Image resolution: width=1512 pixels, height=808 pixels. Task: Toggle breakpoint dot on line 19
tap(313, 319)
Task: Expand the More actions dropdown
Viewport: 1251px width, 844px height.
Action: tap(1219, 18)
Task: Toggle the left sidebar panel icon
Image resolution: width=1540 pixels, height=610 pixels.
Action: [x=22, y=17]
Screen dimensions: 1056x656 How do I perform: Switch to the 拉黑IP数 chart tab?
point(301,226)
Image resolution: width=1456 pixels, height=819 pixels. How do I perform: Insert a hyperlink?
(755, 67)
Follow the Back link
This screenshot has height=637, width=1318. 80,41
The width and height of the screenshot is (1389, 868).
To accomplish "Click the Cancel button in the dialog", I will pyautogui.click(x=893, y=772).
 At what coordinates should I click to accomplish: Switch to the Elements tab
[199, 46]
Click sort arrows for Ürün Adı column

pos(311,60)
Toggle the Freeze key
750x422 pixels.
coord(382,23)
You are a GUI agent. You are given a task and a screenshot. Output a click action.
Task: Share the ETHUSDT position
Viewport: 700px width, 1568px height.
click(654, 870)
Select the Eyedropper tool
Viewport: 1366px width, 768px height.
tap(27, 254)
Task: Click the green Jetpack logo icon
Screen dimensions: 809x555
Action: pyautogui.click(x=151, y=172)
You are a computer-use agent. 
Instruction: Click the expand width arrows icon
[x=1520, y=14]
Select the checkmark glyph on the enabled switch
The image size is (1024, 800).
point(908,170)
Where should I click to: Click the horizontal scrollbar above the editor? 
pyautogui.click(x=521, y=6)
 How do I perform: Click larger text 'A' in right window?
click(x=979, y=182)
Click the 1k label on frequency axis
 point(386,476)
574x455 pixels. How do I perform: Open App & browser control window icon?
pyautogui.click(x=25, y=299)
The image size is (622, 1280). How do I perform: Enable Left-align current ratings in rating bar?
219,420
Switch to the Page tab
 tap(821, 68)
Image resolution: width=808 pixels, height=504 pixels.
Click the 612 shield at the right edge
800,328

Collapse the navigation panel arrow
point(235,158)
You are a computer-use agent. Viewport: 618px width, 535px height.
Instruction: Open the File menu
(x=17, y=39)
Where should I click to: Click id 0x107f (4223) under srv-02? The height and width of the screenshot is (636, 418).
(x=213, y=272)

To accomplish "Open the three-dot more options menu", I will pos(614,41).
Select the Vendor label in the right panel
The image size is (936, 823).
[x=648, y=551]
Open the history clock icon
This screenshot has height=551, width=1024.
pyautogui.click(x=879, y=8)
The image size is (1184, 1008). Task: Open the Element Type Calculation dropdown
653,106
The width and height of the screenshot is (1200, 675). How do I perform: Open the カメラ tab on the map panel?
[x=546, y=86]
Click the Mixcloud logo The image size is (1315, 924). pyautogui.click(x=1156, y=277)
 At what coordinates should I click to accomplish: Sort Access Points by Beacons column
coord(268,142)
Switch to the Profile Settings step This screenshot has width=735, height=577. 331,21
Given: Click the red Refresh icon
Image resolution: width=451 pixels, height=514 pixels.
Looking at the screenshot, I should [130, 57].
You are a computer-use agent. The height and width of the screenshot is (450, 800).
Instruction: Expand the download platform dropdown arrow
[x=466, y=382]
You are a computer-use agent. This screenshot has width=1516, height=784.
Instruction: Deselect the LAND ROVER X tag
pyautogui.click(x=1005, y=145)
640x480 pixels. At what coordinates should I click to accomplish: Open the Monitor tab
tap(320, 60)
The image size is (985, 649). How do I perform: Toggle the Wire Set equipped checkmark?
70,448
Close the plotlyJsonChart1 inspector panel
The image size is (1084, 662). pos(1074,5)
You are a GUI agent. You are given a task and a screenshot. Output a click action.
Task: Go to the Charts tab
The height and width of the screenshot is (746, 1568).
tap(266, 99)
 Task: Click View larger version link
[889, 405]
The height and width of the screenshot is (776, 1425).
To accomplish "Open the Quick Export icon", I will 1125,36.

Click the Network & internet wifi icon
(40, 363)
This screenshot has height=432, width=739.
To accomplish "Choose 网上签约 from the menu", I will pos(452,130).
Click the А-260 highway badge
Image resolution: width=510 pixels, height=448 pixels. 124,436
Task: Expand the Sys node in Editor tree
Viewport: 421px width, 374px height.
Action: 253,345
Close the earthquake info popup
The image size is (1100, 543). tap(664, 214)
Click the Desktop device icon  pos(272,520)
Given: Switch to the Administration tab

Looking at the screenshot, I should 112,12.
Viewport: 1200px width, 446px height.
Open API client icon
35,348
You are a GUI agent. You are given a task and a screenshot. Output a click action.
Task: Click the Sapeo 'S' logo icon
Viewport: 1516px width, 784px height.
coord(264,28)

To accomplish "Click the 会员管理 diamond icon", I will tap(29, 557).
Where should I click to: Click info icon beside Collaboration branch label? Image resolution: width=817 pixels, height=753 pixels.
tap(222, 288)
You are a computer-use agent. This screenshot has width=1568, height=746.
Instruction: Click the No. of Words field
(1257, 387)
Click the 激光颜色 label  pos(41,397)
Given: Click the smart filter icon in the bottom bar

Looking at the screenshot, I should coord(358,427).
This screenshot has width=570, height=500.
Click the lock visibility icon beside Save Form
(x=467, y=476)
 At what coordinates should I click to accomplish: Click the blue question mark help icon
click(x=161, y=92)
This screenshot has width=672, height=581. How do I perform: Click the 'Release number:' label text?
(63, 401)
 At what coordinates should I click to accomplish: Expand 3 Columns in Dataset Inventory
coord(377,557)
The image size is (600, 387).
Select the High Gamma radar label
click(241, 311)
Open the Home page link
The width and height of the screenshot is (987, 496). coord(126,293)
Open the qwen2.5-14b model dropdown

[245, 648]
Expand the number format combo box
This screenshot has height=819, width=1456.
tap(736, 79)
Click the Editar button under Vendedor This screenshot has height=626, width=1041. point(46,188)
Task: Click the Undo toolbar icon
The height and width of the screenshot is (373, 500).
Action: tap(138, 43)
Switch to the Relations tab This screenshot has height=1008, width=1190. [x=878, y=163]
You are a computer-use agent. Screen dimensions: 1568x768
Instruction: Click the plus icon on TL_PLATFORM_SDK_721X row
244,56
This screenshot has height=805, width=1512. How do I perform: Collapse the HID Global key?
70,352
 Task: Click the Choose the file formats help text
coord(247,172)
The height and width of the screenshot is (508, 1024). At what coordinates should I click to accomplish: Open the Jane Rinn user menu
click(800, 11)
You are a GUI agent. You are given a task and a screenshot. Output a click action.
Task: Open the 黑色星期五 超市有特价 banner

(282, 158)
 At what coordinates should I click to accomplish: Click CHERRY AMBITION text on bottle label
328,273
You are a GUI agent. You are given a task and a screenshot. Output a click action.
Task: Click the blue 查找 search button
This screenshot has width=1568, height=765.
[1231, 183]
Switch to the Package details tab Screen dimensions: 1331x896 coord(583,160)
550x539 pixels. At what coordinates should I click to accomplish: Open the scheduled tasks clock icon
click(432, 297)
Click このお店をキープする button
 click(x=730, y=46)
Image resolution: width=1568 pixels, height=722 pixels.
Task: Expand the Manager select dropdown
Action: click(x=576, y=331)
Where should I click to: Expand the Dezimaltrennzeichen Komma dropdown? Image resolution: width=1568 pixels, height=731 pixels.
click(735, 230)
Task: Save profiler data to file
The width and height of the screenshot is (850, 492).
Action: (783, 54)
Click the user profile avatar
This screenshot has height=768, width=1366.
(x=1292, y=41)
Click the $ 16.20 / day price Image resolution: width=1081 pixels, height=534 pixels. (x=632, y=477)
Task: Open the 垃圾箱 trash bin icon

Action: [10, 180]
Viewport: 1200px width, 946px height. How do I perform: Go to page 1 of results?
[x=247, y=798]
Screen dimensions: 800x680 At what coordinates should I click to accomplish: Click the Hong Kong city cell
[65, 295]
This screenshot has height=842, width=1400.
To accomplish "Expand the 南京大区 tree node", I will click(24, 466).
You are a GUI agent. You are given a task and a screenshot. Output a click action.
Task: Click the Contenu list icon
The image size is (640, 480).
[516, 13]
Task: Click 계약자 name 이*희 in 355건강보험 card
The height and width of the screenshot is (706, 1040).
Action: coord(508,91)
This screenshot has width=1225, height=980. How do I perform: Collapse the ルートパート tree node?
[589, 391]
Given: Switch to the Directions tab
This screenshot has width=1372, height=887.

◆ EXERCISE DESCRIPTION
Please retype the lines in the listing above, starting at the line that contains "The height and width of the screenshot is (508, 1024)." and ending at the line that contains "click(800, 11)", including both.

◆ THE SOLUTION
The height and width of the screenshot is (508, 1024). At what coordinates should I click to accomplish: Open the Jane Rinn user menu
click(800, 11)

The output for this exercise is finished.